Anyway, for a solution that correctly encodes all except safe & printable ASCII symbols in the input (including astral symbols!), and implements all named character references (not just those in HTML4), use the he library (disclaimer: This library is mine). From its README:

he (for “HTML entities”) is a robust HTML entity encoder/decoder written in JavaScript. It supports all standardized named character references as per HTML, handles ambiguous ampersands and other edge cases just like a browser would, has an extensive test suite, and — contrary to many other JavaScript solutions — he handles astral Unicode symbols just fine. An online demo is available.

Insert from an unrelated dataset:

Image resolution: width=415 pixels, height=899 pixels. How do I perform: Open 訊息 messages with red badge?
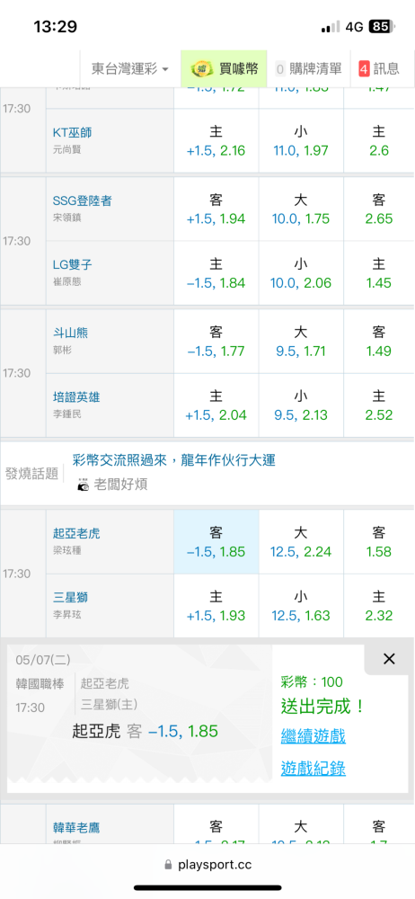(379, 69)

Also see this relevant Stack Overflow answer.


You can use regex to replace any character in a given unicode range with its html entity equivalent. The code would look something like this:

var encodedStr = rawStr.replace(/[\u00A0-\u9999<>\&]/g, function(i) {
   return '&#'+i.charCodeAt(0)+';';
});

This code will replace all characters in the given range (unicode 00A0 - 9999, as well as ampersand, greater & less than) with their html entity equivalents, which is simply &#nnn; where nnn is the unicode value we get from charCodeAt.

See it in action here: http://jsfiddle.net/E3EqX/13/ (this example uses jQuery for element selectors used in the example. The base code itself, above, does not use jQuery)

Making these conversions does not solve all the problems -- make sure you're using UTF8 character encoding, make sure your database is storing the strings in UTF8. You still may see instances where the characters do not display correctly, depending on system font configuration and other issues out of your control.